Excerpt to read -

%%

The month of February often conjures up thoughts of love.  Prompted by all the trappings of Valentine’s Day, we tend to associate love with notions of romance, chocolates, flowers, fine dining and images of cupid.  To some extent, all of this is well and good.  Yet, there is far more to love than the mere fluttering of emotions and sexual desire.  In fact, what the world tends to define as love is not really love at all.  True love involves conviction, principle, devotion and, above all, sacrifice.  

 

    Consequently, sacrificial love is the real story behind the story of Valentine’s Day.  The popular story behind this special day involves a 3rd century priest named Valentine who sacrificed his own life to bring together couples in Christian marriage contrary to an anti-marriage edict of the Roman emperor.  Prior to his martyrdom, so the legend goes, the priest even tried to convert the emperor to the Christian faith.

 

    While it is nice to celebrate Valentine’s Day each year on the 14th of February, we do well to keep before us the truest form of love that actually makes the world go around.  Ultimately, this is the love of God for all of creation.  It is divine love that creates, sustains and redeems us.  It is sacrificial love that carries the day, so-to-speak.  While the primordial act of sacrificial love is that of the passion, death and resurrection of God’s Only Son, Jesus Christ, such sacrificial love is reflected in various ways even today.

%%

Data listing -
%%

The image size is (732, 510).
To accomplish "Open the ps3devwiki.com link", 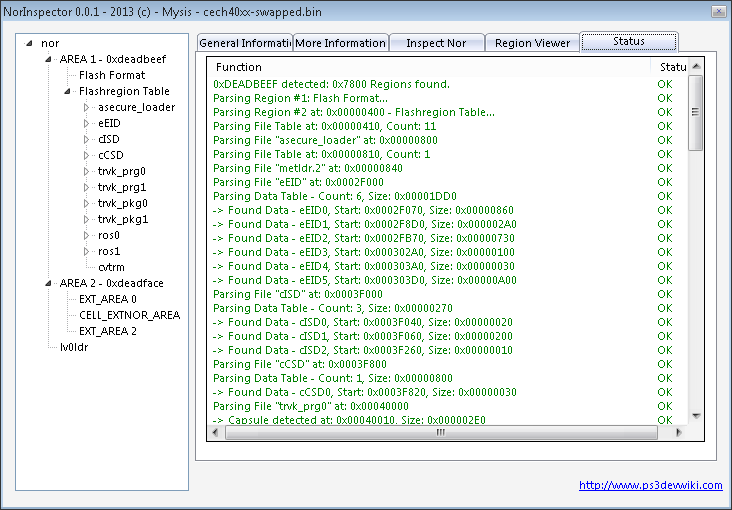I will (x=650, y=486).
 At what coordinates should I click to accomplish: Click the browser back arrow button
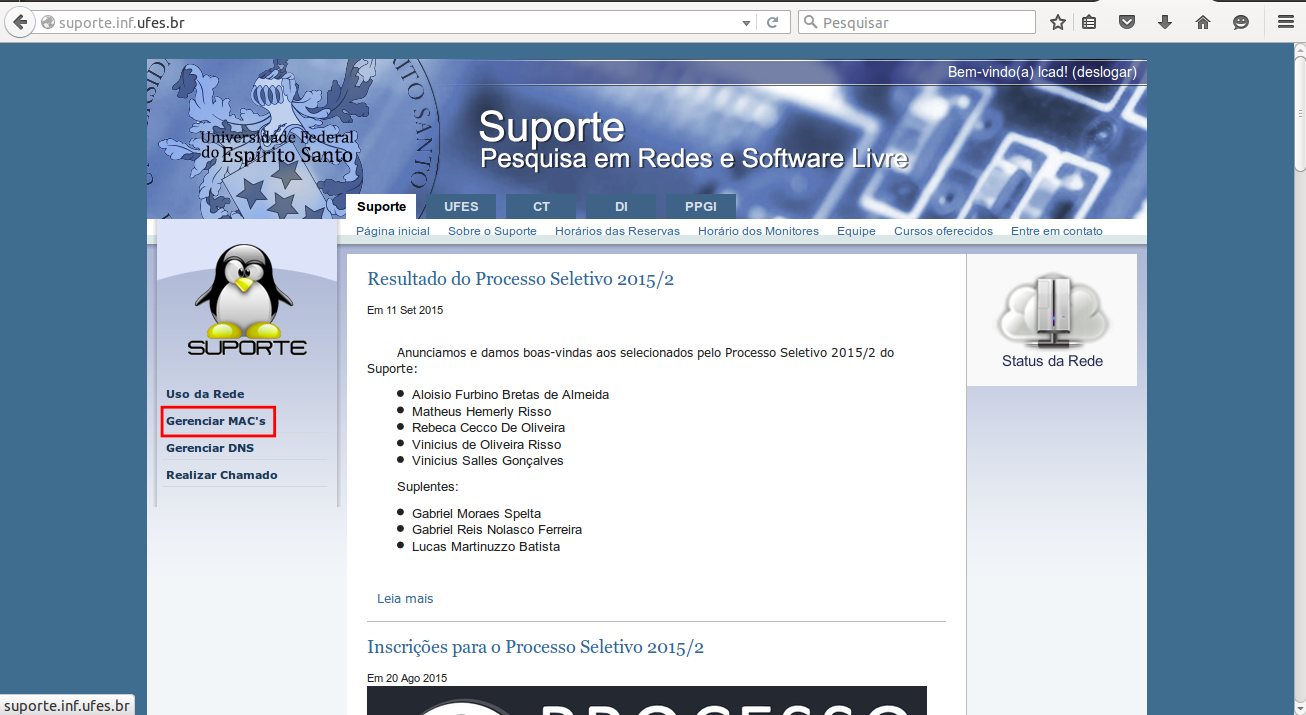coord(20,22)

%%
%%

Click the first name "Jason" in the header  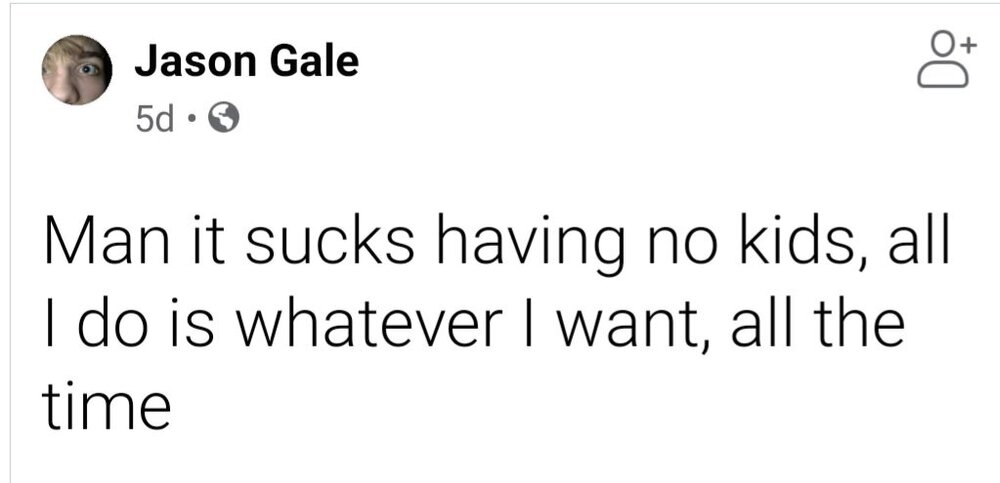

%%

Required task -
Transcribe the passage on Valentine's Day from "Consequently, sacrificial love" to "the Christian faith.". The records play no part in what comes next.

Completed task -
Consequently, sacrificial love is the real story behind the story of Valentine’s Day.  The popular story behind this special day involves a 3rd century priest named Valentine who sacrificed his own life to bring together couples in Christian marriage contrary to an anti-marriage edict of the Roman emperor.  Prior to his martyrdom, so the legend goes, the priest even tried to convert the emperor to the Christian faith.